DESCRIPTION OF THE TASK: Filter the entries for the string "value". Copy each line that has it.

STORED DATA:
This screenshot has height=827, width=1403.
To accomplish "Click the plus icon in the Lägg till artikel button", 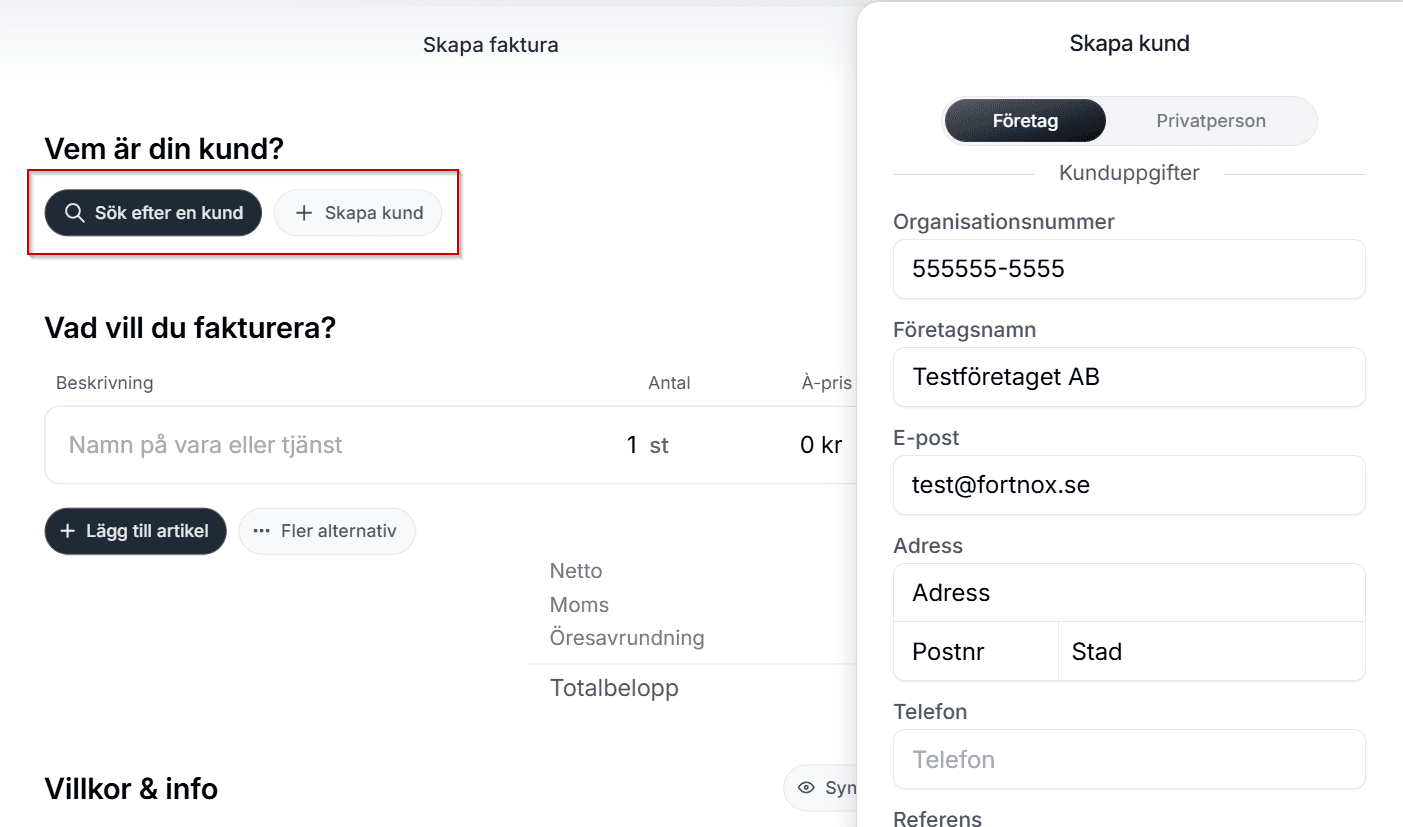I will coord(68,531).
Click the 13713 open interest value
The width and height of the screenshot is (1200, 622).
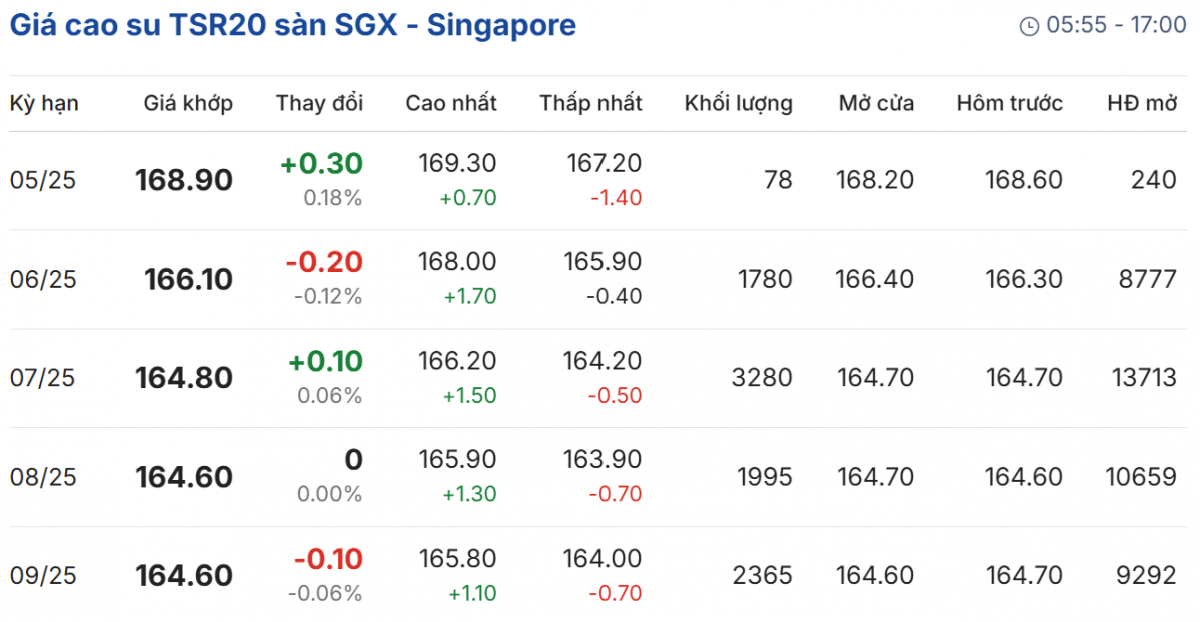coord(1143,378)
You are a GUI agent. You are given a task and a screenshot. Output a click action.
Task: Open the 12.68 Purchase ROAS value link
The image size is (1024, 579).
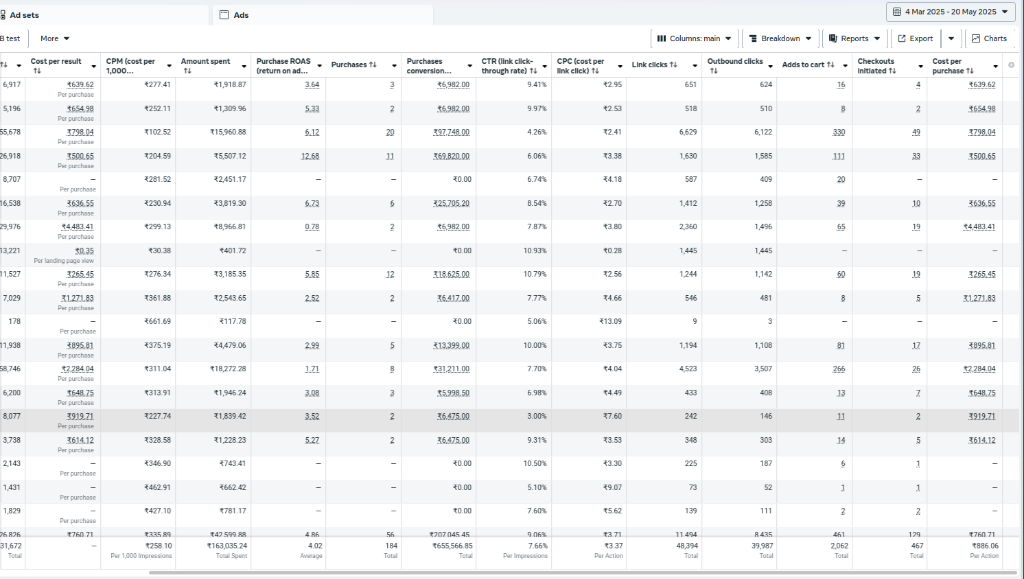click(310, 156)
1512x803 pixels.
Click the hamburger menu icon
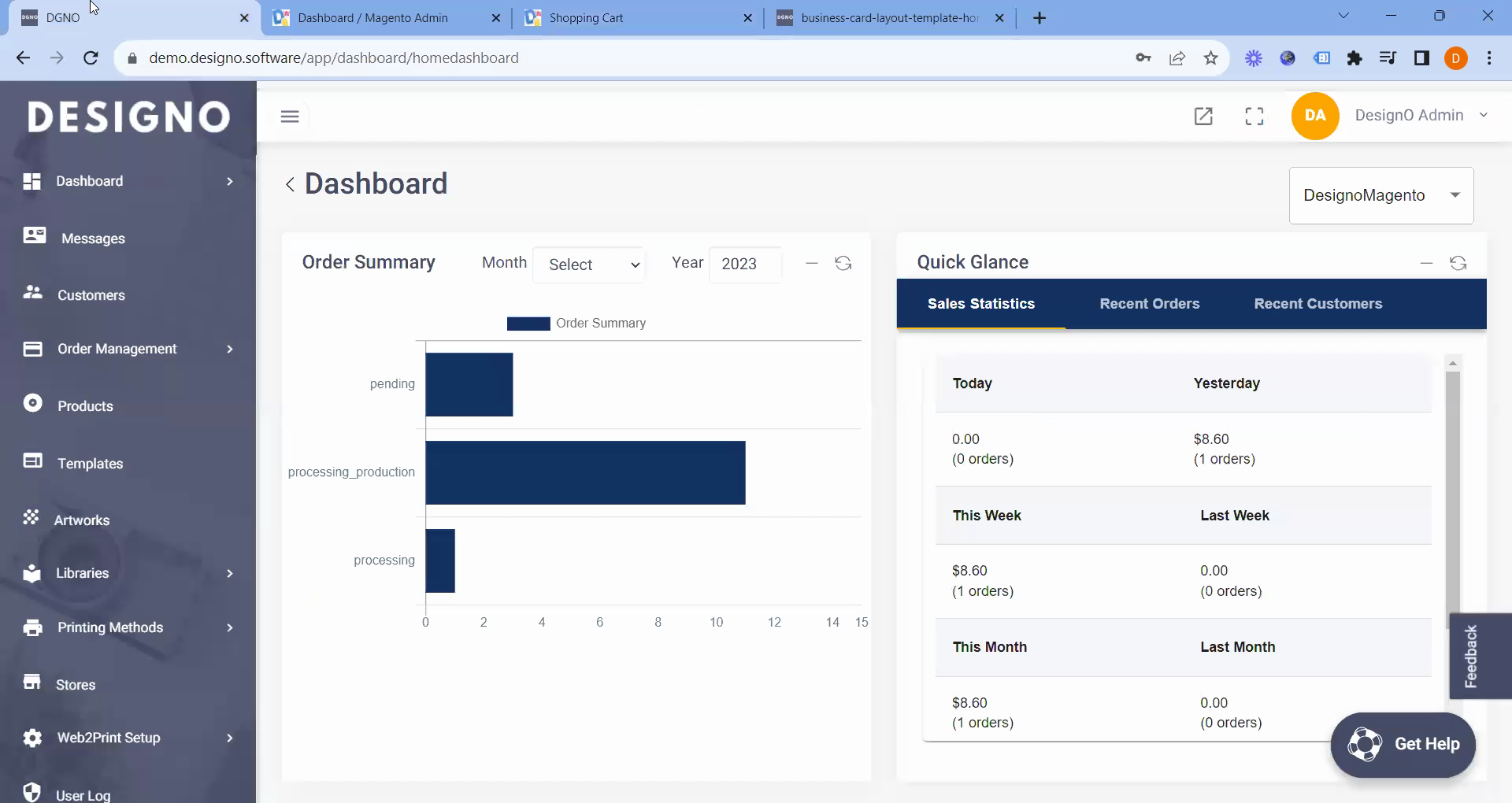tap(290, 117)

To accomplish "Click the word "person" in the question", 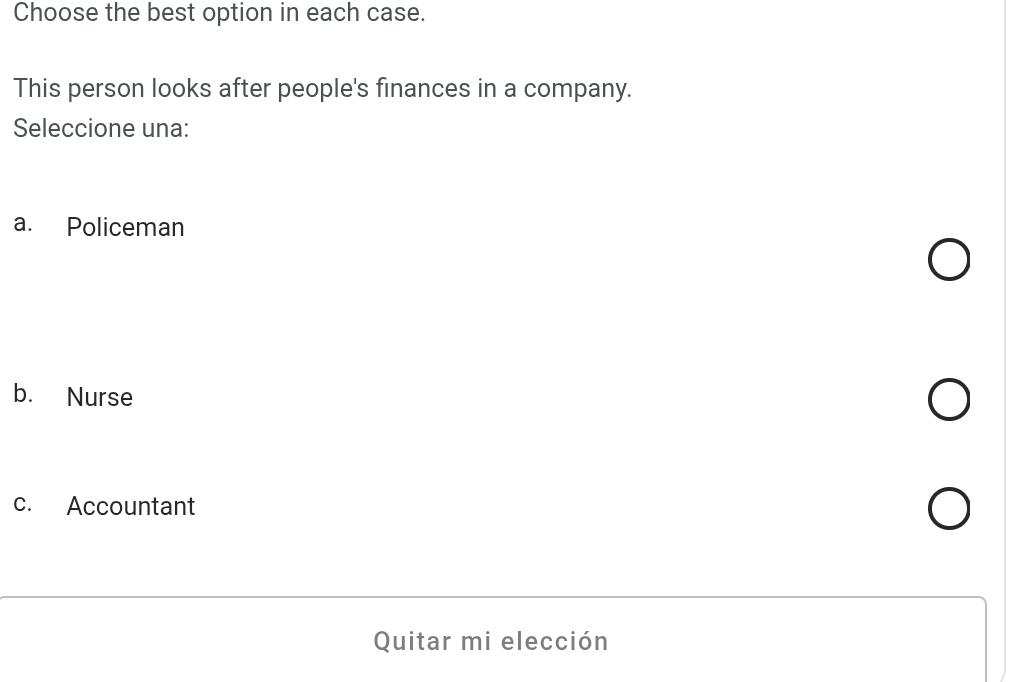I will coord(105,90).
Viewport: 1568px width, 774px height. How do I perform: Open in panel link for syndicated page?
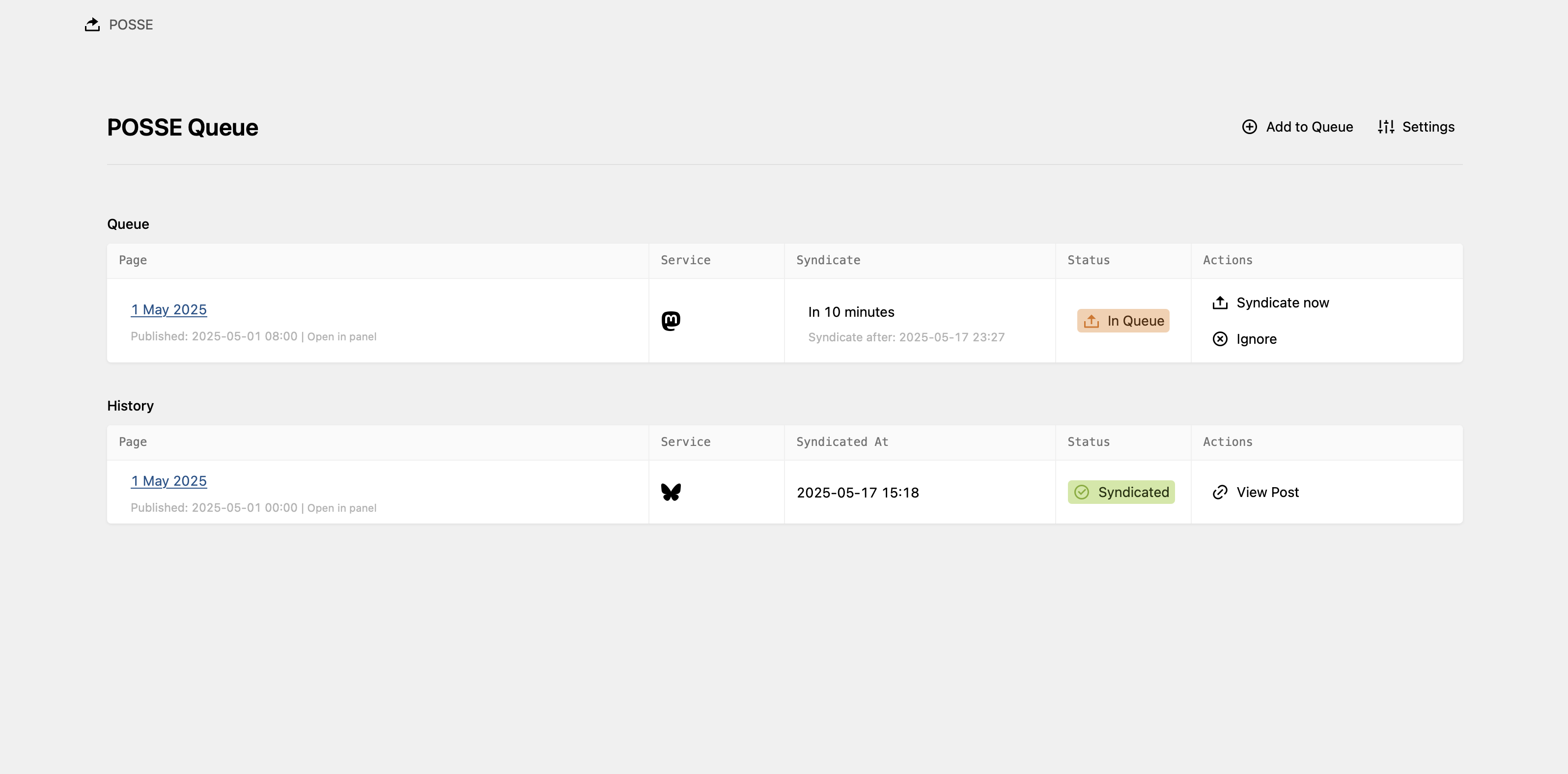point(341,508)
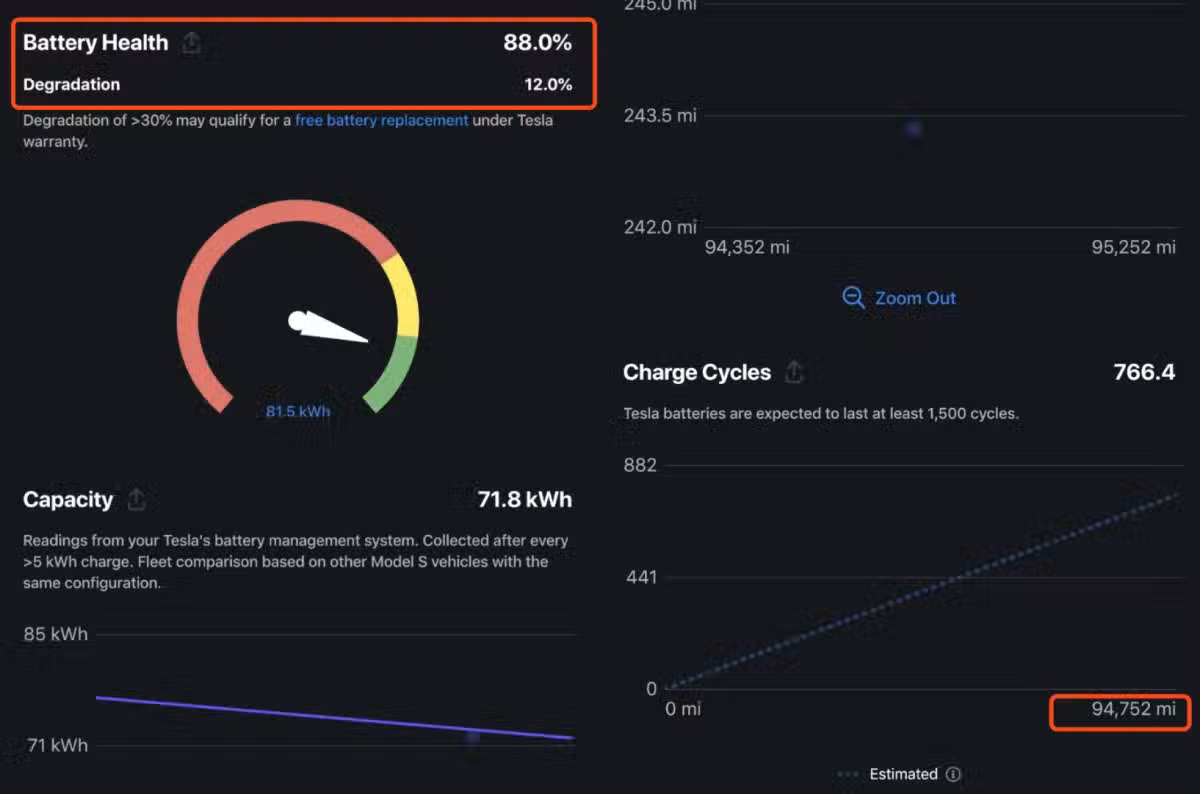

FINISHED EXERCISE:
Click the 13713 open interest value
Task: Open the 12.68 Purchase ROAS value link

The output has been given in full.